I was also asked for the motivation for such a formula. It wasn't for asymptotics, but instead to cobble a proof of the functional equation for Riemann's zeta function (at least formally) by using a hypergeometric identity. Since there are many rigorous proofs for the functional equation (and I don't publish anyway) I'd almost forgotten about it. If someone can generalize the formula as suggested above, it may be worth a revisit.
$\textbf{Proof}$
Establish the formula, valid for $0 < Re\,s < 2n$ $$ [2]\,\,\,\,\,\sum_{k=1}^n (-1)^{k+1} \binom{2n}{n+k} k^s = 2^{2n-s}\frac{s!}{\pi}\, \sin(\pi s/2) \int_0^\infty \frac{dt}{t^{s+1}}\, \sin^{2n}t. $$ The next few lines reproduce a well-known trig ID. By the binomial theorem $$\sum_{k=0}^{2n}\binom{2n}{k}(-x)^k = (x-1)^{2n}=\sum_{k=-n}^n\binom{2n}{k+n}(-x)^{k+n} $$ By splitting the sum at $k=-1$ and $k=1$ we have $$\sum_{k=1}^n (-1)^k\binom{2n}{n+k}\big(x^k + x^{-k} \big) = (-1)^n(x-1)^{2n}\,x^{-n} - \binom{2n}{n}.$$ Insert $x=\exp{(2it)}$ to get $$[3]\,\,\,\,\,(2\sin t)^{2n}= 2\sum_{k=1}^n (-1)^k\binom{2n}{n+k}\cos(2\, k\, t) + \binom{2n}{n}.$$ Insert Left Hand Side (LHS) of previous equation into integral on RHS of eq [2]. Also insert a regularizer $\exp{(-p\,t)}$ and we'll let $p \to 0$:
$$ \int_0^\infty \frac{(2\sin{t})^{2n}}{t^{s+1}}dt = \lim_{p\to 0} \int_0^\infty dt \Big(2\sum_{k=1}^n (-1)^k\binom{2n}{n+k}\cos(2\, k\, t) + \binom{2n}{n} \Big)\frac{e^{-pt}}{t^{s+1}}. $$ $$ = \lim_{p\to 0} 2\sum_{k=1}^n (-1)^k\binom{2n}{n+k}\Gamma(-s)\cos\big(s \arctan(2k/p)\big)(p^2+(2k)^2)^{s/2} + \binom{2n}{n}\Gamma(-s)p^{s} $$ where the Euler integral for the $\Gamma$ function has been used. The requirement $s>0$ and the assumption $s$ not an integer will mean the last term $\to$ 0. The last assumption will be relaxed upon analytic continuation. Taking the limit, e.g. $lim_{p\to 0} \arctan(2k/p)=\pi/2$ and using the reflection formula for the $\Gamma$ function allows us to write the result as eq [2]. Analytic continuation permits the $s$ to be extended to the stated range. The proof of [2] is complete.

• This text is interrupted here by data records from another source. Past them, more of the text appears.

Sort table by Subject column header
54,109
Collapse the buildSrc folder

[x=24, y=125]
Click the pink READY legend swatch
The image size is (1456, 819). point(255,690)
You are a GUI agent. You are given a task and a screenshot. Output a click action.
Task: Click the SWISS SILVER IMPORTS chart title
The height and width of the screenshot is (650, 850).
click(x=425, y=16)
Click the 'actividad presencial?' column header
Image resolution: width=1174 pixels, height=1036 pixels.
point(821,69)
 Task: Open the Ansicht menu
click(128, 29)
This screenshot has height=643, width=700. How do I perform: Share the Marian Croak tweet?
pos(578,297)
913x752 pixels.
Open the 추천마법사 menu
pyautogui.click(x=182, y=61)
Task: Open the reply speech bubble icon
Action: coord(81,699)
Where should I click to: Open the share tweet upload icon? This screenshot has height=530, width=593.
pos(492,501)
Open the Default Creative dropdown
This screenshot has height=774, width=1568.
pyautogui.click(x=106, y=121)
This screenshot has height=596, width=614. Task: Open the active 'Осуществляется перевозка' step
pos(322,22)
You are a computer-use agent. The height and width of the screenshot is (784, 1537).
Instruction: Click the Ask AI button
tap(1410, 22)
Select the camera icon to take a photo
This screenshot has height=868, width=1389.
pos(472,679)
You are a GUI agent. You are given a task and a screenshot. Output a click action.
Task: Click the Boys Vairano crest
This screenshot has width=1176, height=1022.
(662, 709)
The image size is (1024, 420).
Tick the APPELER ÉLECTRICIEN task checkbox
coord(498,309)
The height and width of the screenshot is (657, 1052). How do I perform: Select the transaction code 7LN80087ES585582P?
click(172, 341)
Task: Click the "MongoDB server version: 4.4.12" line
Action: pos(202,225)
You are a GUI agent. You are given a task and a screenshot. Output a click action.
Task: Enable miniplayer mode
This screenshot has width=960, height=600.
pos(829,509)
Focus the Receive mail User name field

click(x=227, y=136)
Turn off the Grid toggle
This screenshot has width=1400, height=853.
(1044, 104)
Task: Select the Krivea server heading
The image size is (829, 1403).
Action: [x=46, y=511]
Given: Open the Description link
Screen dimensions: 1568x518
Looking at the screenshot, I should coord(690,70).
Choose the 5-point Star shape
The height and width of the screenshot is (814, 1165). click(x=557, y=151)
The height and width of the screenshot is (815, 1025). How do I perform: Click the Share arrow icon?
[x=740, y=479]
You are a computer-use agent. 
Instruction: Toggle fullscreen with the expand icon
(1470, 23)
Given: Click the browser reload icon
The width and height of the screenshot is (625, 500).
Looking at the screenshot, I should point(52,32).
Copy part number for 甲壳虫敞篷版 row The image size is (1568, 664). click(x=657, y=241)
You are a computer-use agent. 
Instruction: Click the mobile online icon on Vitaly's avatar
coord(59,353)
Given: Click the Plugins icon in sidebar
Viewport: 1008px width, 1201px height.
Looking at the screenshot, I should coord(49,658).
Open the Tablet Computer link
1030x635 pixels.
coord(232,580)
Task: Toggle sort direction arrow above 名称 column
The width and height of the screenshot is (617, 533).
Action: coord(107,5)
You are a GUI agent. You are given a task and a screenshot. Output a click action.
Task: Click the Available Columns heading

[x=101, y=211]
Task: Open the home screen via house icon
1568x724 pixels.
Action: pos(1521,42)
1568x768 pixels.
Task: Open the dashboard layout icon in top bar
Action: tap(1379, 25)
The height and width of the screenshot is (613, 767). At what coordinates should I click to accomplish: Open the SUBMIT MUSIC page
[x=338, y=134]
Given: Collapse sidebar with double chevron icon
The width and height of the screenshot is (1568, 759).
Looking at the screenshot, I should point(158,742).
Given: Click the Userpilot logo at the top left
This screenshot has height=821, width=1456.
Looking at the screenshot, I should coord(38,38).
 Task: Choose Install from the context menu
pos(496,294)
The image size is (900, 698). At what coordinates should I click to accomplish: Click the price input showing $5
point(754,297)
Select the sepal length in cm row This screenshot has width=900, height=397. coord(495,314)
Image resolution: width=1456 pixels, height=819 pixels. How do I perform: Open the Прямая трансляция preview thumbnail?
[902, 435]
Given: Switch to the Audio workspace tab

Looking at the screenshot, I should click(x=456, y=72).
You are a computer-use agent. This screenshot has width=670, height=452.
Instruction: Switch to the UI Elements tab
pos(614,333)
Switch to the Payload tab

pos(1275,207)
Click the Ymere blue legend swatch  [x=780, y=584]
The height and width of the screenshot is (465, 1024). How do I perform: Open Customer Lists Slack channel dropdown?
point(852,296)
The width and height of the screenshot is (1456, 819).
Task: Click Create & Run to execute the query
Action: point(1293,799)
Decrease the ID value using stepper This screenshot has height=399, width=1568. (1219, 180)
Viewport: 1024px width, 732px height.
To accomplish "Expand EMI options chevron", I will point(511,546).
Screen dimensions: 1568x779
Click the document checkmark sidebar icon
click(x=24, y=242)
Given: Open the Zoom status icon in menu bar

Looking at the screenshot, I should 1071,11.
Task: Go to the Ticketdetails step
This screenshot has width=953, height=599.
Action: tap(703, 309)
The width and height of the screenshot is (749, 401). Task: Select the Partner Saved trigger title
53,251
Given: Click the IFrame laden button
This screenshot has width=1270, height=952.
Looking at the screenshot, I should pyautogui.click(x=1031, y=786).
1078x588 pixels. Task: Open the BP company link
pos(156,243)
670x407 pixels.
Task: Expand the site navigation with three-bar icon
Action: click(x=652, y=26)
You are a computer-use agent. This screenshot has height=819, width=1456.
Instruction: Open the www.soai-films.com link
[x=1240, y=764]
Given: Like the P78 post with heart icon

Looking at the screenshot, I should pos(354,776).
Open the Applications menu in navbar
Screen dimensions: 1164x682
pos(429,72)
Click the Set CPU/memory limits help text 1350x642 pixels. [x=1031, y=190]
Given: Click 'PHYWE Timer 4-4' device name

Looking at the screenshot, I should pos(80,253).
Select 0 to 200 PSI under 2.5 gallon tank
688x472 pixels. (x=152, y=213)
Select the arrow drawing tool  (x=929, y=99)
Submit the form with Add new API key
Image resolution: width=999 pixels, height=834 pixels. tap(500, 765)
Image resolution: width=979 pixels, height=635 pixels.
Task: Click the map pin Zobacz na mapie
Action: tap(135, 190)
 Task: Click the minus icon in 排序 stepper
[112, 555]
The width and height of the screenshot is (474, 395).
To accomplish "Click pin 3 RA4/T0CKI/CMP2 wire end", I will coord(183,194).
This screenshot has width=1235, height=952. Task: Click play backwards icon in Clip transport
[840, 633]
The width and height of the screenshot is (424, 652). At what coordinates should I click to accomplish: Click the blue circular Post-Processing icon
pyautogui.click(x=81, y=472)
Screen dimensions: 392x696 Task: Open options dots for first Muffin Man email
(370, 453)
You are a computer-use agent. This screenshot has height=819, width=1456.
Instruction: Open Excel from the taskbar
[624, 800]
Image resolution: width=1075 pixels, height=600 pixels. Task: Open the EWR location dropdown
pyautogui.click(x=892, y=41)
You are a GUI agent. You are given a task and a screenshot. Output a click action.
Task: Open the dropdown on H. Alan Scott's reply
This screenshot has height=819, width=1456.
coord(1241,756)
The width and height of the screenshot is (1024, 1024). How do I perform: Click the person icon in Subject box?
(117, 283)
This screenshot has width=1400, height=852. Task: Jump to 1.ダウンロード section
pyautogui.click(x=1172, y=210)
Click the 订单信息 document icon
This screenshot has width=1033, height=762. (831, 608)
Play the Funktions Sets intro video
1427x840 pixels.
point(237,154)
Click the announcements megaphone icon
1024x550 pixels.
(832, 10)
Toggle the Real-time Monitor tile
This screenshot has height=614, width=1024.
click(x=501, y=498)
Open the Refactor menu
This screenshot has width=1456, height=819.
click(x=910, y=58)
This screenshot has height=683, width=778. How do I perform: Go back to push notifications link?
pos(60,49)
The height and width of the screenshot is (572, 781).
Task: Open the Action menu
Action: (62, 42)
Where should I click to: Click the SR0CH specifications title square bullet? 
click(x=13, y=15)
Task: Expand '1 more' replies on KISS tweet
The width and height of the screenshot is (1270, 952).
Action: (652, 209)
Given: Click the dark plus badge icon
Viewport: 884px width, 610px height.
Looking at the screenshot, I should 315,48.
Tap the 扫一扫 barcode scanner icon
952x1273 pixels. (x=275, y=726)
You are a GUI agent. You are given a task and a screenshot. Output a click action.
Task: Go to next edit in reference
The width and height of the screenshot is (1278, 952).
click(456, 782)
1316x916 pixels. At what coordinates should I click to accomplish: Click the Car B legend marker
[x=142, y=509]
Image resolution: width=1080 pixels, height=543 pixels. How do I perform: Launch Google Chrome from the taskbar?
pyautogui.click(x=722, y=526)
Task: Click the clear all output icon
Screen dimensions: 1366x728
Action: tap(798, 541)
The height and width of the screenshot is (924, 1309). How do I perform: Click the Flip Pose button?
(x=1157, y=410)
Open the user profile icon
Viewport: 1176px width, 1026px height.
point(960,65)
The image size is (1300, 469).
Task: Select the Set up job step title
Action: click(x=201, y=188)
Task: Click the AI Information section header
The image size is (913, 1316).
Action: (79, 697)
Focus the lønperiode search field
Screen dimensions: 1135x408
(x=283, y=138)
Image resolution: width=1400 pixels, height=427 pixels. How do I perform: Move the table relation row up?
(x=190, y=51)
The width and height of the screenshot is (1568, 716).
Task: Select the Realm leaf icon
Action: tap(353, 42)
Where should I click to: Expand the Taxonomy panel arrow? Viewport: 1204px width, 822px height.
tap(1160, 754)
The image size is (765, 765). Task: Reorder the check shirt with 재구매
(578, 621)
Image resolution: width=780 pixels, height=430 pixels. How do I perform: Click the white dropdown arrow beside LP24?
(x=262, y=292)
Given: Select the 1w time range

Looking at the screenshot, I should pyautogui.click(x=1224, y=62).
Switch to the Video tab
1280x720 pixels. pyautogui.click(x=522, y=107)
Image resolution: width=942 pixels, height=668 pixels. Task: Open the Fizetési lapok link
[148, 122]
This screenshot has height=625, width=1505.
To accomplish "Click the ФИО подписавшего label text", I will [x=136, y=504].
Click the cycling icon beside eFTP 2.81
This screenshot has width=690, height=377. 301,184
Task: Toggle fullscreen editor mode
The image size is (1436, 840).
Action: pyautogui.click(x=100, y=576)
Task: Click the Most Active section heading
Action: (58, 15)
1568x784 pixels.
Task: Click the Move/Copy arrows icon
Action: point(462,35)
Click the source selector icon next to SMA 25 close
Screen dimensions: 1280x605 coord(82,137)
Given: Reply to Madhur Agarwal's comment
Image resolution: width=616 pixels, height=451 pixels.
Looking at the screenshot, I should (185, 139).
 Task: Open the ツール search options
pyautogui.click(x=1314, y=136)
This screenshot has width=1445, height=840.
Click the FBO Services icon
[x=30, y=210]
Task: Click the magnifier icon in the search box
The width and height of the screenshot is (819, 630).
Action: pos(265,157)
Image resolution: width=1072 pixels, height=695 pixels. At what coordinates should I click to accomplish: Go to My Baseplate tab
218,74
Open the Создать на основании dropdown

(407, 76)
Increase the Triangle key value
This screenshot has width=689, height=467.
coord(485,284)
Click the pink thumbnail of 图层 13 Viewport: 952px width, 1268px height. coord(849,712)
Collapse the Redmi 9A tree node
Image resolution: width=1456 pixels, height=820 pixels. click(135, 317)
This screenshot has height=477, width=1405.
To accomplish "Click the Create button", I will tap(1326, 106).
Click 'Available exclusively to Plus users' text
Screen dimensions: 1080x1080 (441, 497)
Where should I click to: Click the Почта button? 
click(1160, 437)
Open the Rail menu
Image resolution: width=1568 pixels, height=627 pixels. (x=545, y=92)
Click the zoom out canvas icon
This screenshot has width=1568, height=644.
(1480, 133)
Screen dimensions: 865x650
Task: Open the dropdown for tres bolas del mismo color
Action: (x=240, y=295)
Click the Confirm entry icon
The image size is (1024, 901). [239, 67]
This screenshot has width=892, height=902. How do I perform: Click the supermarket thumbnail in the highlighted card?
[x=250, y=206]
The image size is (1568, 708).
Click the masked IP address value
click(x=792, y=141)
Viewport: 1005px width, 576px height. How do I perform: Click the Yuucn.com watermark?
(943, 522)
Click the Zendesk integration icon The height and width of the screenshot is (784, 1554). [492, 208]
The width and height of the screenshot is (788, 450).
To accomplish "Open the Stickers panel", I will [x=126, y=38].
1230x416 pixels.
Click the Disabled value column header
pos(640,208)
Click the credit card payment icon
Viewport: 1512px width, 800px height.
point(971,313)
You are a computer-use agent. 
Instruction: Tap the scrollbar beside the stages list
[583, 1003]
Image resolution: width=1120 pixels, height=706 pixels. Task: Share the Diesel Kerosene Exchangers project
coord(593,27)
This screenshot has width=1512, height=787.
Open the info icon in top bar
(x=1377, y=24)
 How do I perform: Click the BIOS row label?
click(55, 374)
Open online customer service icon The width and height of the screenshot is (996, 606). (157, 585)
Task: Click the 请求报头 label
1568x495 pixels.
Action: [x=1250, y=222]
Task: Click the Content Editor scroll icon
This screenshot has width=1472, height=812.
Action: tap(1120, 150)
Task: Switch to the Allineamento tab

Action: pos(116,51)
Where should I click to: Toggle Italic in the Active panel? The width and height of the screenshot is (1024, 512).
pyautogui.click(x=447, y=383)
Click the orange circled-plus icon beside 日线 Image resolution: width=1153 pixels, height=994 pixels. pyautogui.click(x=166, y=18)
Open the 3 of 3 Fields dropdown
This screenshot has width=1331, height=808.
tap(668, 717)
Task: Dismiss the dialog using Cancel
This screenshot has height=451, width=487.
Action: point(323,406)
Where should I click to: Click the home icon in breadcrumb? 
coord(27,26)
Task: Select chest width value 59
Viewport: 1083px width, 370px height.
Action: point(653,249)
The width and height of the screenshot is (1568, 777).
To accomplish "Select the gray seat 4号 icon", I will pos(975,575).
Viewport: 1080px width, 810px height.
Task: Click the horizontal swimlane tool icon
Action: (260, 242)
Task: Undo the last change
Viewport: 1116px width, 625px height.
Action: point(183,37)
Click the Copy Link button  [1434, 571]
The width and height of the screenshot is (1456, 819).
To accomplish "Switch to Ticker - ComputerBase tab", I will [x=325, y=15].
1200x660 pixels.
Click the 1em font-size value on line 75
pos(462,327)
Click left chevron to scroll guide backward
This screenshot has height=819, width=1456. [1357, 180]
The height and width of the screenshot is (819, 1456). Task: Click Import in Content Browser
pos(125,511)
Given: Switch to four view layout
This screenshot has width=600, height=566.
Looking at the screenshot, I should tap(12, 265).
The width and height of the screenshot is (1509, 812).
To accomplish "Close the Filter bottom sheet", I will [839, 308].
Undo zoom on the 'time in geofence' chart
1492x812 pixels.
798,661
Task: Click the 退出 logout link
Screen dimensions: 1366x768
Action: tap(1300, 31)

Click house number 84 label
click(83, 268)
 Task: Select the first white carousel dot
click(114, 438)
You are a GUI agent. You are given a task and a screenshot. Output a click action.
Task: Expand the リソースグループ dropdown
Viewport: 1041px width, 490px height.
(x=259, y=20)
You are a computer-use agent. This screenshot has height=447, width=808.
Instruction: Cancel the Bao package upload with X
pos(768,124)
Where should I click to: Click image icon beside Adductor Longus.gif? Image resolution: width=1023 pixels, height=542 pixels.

Now the $t^{-s-1}$ will be represented by the Euler integral to derive a double integral that will eventually give rise to the form in eq. [1]. $$s!\int_0^\infty \sin^{2n}\!t\frac{dt}{t^{s+1}}= \int_0^\infty dt \sin^{2n}t\int_0^\infty\exp{(-xt)}x^s dx = \int_0^\infty dx \, x^s \int_0^\infty dt\, e^{-xt}\sin^{2n}\!t$$
Now we'll show $$[4]\,\,\,\, J := \int_0^\infty dt\, e^{-xt}\big(2\,\sin{t}\big)^{2n} = (2n)! \frac{i}{2} \frac{\Gamma(ix/2)}{(n+ix/2)!} \frac{\Gamma(1-ix/2)}{(n-ix/2)!}$$ Again insert [3] into the LHS of 4, and again use the Euler integral to find $$J=2\sum_{k=1}^n (-1)^k\binom{2n}{n+k}\frac{x}{x^2+(2k)^2} + \binom{2n}{n}\frac{1}{x} $$ $$=\binom{2n}{n}\Big( 2\sum_{k=1}^n\frac{(-n)_k}{(n+1)_k}\frac{x}{x^2+(2k)^2} + \frac{1}{x} \Big) $$ where the expression in the last line uses the Pochhammer symbol. Now the following identity is known, e.g.,$\textit{Table of Series and Products},$ Hansen 6.6.57: $$ \sum_{k=1}^n \frac{(-n)_k}{(n+1)_k}\frac{1}{k^2-a^2} = \frac{1}{2a^2} \Big(1-\frac{n!^2}{(1+a)_n\,(1-a)_n} \Big).$$ Use of it completes the proof of [4]. Use the $\Gamma$ reflection formula, rescale the integral and do some algebra and the proof of eq. [1] is complete.